Recorded information: Begin
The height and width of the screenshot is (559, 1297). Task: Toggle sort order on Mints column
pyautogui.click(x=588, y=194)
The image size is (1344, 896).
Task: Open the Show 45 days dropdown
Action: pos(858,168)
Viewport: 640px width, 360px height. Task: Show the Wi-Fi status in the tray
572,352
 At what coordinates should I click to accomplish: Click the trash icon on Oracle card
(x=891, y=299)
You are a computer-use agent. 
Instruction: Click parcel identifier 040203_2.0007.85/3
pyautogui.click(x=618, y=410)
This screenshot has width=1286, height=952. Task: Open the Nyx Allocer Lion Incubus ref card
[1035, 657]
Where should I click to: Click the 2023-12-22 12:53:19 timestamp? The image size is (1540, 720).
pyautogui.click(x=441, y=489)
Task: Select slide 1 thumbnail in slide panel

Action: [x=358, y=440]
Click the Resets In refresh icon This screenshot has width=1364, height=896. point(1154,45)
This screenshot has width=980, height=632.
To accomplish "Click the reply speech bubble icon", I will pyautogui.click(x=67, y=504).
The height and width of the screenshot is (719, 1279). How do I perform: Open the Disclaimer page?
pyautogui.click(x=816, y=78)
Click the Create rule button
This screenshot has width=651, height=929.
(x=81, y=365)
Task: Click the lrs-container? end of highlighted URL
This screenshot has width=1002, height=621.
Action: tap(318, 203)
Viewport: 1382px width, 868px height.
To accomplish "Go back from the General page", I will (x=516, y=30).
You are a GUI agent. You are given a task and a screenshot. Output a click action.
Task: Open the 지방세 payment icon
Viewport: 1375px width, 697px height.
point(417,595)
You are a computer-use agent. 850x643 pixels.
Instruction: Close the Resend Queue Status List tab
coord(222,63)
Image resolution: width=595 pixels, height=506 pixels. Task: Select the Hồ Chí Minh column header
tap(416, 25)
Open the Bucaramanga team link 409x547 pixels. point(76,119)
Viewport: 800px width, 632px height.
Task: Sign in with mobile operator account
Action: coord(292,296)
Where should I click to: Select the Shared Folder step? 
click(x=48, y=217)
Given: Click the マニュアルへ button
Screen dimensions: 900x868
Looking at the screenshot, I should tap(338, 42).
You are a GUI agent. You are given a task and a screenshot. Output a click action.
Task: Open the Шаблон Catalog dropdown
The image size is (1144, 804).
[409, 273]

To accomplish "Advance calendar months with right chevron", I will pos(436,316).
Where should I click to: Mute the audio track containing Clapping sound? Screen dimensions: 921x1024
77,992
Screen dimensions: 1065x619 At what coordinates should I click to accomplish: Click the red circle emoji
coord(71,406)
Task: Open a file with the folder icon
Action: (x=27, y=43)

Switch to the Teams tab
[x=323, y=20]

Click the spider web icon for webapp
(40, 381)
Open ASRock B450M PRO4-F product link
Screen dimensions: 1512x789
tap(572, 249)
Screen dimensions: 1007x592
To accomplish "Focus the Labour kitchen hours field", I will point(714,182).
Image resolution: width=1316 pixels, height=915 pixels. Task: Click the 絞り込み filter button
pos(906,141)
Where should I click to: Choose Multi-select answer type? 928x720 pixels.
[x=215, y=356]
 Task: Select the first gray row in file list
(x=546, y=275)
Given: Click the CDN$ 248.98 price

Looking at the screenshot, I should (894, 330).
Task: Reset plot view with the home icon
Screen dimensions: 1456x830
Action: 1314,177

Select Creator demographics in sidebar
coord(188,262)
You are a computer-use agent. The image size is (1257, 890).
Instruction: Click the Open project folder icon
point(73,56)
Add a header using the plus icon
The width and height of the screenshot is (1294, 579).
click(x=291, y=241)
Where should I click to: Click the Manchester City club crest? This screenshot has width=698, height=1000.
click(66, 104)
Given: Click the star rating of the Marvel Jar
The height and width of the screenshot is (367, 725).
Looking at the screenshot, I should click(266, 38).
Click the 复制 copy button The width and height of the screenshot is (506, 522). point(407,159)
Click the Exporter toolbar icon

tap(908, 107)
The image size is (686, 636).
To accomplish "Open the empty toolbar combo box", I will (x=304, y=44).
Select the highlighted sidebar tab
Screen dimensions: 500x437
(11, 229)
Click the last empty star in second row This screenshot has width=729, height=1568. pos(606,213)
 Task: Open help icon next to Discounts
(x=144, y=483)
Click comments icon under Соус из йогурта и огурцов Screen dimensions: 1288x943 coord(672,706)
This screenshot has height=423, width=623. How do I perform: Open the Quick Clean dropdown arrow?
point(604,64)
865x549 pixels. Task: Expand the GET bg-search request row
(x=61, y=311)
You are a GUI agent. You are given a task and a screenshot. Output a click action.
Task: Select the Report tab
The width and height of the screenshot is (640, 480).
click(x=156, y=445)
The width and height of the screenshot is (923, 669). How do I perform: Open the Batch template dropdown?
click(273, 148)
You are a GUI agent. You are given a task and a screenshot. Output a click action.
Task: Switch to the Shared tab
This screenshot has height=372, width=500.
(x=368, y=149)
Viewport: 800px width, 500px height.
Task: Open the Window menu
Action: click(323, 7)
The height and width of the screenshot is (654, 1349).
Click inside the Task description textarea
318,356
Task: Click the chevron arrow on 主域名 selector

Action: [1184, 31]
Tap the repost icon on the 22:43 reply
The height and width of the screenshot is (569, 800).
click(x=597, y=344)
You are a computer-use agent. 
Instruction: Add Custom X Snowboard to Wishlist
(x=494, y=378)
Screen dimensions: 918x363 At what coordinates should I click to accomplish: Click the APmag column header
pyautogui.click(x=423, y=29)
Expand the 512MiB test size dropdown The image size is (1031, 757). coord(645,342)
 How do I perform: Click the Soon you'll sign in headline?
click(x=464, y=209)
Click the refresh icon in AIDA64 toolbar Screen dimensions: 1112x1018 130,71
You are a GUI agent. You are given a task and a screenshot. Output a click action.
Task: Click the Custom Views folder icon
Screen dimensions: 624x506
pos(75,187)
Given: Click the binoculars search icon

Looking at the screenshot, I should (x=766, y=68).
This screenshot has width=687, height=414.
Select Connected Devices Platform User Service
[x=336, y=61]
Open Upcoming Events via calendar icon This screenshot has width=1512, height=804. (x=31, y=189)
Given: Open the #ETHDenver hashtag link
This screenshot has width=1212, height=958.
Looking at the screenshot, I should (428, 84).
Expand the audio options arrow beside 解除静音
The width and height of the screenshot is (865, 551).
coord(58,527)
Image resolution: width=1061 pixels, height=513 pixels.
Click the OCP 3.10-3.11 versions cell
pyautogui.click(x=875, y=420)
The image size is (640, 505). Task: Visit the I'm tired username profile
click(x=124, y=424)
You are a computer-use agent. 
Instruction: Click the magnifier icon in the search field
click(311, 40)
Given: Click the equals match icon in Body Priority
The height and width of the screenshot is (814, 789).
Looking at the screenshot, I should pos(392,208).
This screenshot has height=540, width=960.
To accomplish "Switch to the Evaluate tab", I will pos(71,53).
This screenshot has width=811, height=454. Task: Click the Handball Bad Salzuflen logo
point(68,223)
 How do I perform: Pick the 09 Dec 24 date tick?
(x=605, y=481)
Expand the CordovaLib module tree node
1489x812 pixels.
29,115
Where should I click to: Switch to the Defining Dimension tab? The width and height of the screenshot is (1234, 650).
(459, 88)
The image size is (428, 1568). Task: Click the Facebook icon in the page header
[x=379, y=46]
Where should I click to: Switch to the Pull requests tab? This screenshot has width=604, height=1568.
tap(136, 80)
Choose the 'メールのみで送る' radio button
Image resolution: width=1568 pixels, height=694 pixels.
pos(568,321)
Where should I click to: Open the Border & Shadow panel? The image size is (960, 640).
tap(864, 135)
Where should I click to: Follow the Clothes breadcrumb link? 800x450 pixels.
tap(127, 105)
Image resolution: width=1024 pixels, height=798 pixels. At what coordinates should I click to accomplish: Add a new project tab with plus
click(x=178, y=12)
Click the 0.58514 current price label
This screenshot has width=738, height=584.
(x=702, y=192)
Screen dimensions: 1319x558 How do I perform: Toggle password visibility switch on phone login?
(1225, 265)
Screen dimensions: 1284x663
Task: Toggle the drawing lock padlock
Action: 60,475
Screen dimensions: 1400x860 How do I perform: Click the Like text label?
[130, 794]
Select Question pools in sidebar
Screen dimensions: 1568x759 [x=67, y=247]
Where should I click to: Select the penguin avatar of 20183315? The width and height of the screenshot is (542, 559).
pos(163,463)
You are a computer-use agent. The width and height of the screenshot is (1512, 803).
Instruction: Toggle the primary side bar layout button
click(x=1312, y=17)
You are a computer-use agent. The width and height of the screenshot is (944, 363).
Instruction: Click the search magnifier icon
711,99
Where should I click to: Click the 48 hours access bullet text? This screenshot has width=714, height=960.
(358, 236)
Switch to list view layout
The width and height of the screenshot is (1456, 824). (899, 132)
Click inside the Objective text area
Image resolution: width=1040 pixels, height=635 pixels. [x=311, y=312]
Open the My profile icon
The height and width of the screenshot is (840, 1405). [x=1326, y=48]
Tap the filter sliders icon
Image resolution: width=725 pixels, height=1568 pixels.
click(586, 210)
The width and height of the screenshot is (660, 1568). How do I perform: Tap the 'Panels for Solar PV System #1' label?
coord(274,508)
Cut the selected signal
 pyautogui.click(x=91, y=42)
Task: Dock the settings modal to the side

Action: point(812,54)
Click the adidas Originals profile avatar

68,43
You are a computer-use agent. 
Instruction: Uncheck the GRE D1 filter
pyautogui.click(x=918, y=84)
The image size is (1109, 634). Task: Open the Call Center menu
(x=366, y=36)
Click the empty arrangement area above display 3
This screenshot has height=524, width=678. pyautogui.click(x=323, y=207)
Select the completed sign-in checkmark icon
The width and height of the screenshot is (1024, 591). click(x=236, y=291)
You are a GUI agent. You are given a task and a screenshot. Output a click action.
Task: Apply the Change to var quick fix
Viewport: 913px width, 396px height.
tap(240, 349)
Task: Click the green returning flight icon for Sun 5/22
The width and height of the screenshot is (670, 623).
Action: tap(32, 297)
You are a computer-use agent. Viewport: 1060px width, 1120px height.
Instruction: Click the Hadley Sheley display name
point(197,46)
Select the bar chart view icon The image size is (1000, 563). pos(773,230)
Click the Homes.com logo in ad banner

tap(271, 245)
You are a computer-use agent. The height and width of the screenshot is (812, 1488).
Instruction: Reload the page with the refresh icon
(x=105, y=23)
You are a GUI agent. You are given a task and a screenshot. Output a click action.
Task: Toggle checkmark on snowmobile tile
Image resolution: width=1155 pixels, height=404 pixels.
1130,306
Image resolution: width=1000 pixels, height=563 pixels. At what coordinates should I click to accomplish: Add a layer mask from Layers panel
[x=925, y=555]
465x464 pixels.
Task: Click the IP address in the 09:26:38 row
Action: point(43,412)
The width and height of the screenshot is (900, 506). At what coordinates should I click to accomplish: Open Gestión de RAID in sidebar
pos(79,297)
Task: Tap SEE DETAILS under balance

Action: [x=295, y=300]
Recorded information: End
[What the task requires] If a line in the records includes the string "reply", copy it.

[The completed task]
To accomplish "Click the reply speech bubble icon", I will pyautogui.click(x=67, y=504).
Tap the repost icon on the 22:43 reply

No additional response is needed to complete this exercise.